We concluded that when virtualized MMU was set to “force” TPS didn’t take place or at least at a lower grade. But we’re no scientists / developers so I decided to sent an email to our engineers. Carl Warldspurger was one of the guys that replied to my email, Carl wrote the famous PDF on TPS and this is an out-take from his reply:
On an RVI-enabled system, we try to aggressively back all guest memory with large pages whenever possible. However, page-sharing works only with 4KB small pages, not with 2MB large pages.
After a quick search on the internet on “large pages” I found this PDF on Large Page performance that indeed supports our theory:
In ESX Server 3.5 and ESX Server 3i v3.5, large pages cannot be shared as copy‐on‐write pages. This means, the ESX Server page sharing technique might share less memory when large pages are used instead of small pages.
I can imagine you normally won’t overcommit memory on a cluster running Citrix XenApp VMs. With RVI enabled, and thus less immediate page-sharing, I would be careful with overcommitting. Don’t get me wrong, it’s not that you can’t overcommit on memory but it will have it’s effect:
When free machine memory is low and before swapping happens, the ESX Server kernel attempts to share identical small pages even if they are parts of large pages. As a result, the candidate large pages on the host machine are broken into small pages.
This can degrade performance at a point in time when you don’t want performance degradation. Keep this in mind when deploying VMs with virtualized MMU enabled, make your decision based on these facts! Do performance testing on what effect overcommiting will have on your environment when virtualized MMU is enabled.

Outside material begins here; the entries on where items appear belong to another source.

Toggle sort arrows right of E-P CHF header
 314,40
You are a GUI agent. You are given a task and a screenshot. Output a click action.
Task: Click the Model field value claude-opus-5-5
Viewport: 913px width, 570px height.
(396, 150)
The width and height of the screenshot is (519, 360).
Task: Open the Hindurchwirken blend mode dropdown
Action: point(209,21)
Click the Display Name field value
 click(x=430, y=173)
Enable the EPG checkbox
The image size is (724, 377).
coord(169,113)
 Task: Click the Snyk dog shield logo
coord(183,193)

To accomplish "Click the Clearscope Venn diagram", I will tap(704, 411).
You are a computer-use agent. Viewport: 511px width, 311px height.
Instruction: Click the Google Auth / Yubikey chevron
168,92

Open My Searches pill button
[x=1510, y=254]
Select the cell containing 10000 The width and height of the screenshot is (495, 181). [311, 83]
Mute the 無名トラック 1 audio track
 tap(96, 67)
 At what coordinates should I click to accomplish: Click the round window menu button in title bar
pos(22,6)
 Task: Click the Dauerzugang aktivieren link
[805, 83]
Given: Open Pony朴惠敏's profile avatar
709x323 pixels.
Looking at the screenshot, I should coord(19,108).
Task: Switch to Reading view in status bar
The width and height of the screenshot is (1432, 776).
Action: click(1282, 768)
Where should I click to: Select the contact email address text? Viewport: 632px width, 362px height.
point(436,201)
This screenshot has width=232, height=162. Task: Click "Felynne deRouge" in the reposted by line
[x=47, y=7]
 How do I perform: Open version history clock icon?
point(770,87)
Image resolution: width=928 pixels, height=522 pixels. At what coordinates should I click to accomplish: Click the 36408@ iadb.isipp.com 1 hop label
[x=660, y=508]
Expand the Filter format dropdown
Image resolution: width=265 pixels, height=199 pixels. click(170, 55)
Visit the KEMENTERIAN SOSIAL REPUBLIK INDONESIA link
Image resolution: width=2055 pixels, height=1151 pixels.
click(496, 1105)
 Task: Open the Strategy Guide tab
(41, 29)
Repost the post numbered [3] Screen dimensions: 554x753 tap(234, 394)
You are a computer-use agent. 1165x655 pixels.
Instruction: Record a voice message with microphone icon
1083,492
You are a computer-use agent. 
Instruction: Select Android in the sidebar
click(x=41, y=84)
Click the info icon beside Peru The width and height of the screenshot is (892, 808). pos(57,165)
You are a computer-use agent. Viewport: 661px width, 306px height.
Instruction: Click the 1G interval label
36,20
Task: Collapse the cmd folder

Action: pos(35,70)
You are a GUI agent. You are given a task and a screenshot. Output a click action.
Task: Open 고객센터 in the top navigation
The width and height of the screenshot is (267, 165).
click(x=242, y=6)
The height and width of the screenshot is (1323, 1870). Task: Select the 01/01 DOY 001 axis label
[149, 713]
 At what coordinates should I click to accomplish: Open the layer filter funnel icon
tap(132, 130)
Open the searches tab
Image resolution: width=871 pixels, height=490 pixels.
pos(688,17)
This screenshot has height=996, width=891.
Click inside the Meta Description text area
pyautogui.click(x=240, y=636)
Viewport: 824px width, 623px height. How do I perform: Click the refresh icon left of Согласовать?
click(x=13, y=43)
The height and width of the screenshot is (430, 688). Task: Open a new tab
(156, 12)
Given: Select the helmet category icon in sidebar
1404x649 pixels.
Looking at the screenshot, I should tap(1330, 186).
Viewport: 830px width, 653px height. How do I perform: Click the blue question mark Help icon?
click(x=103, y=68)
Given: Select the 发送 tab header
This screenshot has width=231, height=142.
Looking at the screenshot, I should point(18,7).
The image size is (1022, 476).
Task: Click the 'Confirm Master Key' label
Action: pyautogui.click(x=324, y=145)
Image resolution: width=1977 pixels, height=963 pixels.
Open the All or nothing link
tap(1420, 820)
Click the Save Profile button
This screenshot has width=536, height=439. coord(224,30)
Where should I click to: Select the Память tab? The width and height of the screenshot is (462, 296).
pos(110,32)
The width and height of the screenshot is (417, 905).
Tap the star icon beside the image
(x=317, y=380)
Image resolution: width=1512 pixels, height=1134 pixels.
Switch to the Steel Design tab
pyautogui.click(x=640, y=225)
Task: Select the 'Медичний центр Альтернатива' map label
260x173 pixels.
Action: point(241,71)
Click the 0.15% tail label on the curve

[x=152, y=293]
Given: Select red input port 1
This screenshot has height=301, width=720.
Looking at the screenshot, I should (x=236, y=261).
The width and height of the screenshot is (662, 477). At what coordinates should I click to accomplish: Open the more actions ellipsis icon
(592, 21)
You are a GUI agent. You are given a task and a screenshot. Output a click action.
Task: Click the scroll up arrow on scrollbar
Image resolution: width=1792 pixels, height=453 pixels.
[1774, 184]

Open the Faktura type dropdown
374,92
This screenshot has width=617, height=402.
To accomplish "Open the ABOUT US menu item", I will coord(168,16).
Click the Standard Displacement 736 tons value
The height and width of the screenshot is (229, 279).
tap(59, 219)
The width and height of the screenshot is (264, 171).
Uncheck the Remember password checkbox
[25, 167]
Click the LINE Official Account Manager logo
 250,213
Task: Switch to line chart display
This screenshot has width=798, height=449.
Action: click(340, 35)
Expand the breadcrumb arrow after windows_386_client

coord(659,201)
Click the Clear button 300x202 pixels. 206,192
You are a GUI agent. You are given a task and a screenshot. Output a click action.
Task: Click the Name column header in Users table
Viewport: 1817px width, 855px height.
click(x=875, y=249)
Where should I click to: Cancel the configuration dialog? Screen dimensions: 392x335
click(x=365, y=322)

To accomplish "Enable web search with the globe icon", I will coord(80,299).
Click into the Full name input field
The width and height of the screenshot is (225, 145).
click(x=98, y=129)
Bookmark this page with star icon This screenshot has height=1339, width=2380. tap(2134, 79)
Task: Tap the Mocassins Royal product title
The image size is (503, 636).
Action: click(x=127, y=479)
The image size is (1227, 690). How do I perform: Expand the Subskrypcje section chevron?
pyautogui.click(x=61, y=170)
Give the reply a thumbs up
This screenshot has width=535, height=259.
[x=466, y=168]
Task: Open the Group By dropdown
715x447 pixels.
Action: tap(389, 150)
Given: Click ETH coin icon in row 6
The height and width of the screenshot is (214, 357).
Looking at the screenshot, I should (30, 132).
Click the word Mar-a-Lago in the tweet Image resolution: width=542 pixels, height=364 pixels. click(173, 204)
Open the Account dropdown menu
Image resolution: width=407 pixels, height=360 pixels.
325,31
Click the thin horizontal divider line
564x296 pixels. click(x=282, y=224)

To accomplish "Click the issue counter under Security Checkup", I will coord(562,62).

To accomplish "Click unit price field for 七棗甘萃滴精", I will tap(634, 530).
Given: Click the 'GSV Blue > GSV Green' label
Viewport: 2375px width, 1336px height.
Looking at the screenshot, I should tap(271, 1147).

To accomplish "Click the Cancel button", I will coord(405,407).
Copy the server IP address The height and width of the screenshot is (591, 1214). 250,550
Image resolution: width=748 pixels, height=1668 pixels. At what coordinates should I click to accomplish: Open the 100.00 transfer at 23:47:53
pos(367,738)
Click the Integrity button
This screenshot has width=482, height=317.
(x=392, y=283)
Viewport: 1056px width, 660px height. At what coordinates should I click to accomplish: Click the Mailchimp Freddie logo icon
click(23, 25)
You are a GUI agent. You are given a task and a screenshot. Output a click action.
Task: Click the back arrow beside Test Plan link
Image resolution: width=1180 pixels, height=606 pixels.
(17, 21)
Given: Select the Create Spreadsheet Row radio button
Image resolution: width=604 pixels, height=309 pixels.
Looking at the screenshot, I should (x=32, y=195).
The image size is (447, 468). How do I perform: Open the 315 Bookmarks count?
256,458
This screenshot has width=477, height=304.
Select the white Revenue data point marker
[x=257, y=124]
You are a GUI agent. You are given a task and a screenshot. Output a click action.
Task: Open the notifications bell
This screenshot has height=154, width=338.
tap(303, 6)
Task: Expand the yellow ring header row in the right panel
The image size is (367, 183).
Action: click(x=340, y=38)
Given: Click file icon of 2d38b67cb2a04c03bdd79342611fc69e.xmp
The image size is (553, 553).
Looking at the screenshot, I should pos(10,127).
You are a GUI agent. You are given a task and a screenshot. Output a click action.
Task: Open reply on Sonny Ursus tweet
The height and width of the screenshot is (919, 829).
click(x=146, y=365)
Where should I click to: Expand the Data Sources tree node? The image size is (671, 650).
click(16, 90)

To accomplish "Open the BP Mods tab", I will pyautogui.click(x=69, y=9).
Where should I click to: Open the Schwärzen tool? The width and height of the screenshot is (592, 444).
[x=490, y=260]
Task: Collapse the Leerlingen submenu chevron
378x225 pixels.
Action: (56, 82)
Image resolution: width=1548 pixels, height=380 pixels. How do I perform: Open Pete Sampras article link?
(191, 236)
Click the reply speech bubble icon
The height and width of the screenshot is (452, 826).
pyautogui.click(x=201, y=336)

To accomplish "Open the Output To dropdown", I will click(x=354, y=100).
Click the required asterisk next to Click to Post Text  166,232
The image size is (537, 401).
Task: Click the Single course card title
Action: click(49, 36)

By the way I also noticed that Virtualfuture.info just released a post on the 1 vCPU vs 2 vCPU topic. They support the Project VRC outcome. Our outcome was different, but like I said our testing methodology wasn’t consistent in anyway and we probably had different goals and criteria. I’m also wondering if the guys from Project VRC and/or Virtualfuture.info checked what the effect was on %RDY when additional vCPU’s were added.